After he took the cookie in the library, he'd brought me around the school for his own version of a tour (which filled the humour gap that Henry had missed when he showed me around) and right now we were pleasantly situated on a bench right in front of a giant fish tank in the school's underground aquarium. Prior to that, we'd gone to the indoor tropical gardens, the Japanese water gardens, the art gallery, the Great Hall and peeked into the cafeteria while he treated me to a chocolate mint milkshake.

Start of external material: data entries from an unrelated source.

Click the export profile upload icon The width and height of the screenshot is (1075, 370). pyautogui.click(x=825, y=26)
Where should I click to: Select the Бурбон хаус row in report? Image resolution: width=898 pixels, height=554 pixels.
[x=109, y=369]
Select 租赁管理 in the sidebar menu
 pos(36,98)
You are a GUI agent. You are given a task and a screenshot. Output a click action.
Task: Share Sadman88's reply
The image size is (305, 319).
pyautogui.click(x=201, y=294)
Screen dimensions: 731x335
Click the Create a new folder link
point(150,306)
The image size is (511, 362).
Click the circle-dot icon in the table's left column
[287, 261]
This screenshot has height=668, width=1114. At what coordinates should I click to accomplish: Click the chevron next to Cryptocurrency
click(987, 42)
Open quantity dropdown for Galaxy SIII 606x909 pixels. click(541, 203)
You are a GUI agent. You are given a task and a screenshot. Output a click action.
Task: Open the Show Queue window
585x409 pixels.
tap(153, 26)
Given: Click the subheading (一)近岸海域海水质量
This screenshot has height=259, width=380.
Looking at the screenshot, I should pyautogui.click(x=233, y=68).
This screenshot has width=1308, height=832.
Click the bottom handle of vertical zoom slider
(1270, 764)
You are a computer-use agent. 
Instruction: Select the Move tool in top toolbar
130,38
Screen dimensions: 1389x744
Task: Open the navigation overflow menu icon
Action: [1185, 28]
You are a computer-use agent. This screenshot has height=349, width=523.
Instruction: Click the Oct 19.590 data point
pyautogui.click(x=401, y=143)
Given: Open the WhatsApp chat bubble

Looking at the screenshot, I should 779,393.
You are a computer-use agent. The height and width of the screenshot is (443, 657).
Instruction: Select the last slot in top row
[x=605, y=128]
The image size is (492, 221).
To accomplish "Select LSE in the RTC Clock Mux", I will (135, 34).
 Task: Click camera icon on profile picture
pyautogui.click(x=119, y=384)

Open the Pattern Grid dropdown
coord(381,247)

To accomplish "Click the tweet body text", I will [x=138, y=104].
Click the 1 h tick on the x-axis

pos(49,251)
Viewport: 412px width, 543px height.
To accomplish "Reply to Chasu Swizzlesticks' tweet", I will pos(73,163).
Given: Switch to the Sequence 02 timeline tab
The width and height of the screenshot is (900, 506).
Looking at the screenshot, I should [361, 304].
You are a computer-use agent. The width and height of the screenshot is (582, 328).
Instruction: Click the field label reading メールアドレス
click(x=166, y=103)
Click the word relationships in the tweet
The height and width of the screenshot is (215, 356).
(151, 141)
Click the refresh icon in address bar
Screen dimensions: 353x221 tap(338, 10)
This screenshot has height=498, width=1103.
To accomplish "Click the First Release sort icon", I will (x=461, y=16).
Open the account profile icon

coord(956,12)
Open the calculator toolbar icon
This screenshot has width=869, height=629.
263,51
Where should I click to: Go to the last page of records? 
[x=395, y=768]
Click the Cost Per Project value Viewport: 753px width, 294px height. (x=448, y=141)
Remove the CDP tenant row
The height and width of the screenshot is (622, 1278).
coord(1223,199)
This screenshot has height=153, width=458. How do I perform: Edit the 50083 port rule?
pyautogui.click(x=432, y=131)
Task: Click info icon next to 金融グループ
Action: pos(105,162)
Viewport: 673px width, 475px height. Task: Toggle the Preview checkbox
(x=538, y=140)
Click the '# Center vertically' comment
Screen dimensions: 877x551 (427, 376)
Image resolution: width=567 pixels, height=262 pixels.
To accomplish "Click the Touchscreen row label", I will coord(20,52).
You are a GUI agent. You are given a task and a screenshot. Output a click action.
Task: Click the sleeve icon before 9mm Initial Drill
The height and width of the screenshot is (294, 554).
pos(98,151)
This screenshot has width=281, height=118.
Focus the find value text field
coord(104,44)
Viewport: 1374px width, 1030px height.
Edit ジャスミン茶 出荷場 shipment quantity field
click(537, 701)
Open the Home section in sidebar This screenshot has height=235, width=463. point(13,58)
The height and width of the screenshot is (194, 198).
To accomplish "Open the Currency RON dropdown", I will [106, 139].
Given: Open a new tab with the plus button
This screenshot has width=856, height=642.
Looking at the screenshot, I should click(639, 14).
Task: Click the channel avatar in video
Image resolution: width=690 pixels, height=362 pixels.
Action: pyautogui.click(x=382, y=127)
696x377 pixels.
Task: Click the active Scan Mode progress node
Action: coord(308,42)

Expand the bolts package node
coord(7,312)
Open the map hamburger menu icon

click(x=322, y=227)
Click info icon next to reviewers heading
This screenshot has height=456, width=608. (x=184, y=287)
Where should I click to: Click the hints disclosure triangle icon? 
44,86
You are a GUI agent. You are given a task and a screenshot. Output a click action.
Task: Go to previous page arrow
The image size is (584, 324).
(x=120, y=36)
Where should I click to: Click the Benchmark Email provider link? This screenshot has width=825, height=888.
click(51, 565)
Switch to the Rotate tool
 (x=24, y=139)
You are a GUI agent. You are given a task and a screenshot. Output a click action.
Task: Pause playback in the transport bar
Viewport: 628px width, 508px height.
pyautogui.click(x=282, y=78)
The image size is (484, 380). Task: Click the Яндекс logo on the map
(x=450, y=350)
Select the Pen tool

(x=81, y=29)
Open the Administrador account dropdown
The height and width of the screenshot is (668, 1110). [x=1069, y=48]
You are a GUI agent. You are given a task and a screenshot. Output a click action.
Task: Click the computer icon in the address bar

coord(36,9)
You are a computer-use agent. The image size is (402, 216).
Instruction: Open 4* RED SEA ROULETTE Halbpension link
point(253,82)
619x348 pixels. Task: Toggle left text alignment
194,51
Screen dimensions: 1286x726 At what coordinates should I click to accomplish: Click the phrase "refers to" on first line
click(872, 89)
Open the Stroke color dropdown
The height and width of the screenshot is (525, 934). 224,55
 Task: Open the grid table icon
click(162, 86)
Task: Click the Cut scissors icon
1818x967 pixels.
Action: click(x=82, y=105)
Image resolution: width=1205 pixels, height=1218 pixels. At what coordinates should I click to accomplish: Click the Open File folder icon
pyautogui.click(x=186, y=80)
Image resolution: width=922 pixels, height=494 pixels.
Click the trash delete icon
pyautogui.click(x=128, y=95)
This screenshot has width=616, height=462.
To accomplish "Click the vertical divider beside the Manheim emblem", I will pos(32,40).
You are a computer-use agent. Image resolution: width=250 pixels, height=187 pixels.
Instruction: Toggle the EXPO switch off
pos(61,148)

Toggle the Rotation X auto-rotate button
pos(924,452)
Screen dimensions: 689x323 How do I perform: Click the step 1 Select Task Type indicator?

The scale of the school exceeded our time limit of an hour for lunch, thus leaving him to promise to finish the tour the next day and propose that we spend the remaining time lounging about in the underground aquarium.

Despite our ongoing Q and A about the school, the one thing that we both forgot to do was introduce ourselves.

He laughed and rubbed his head sheepishly.

'We forgot the initial formalities of acquaintanceship,' he said cheerfully, tilting his head to look at me. 'I'm Elliot. Elliot Hadley.'

'Teresa Willows.' I held my hand out and he shook it obligingly, but not without sparing me an amused glance.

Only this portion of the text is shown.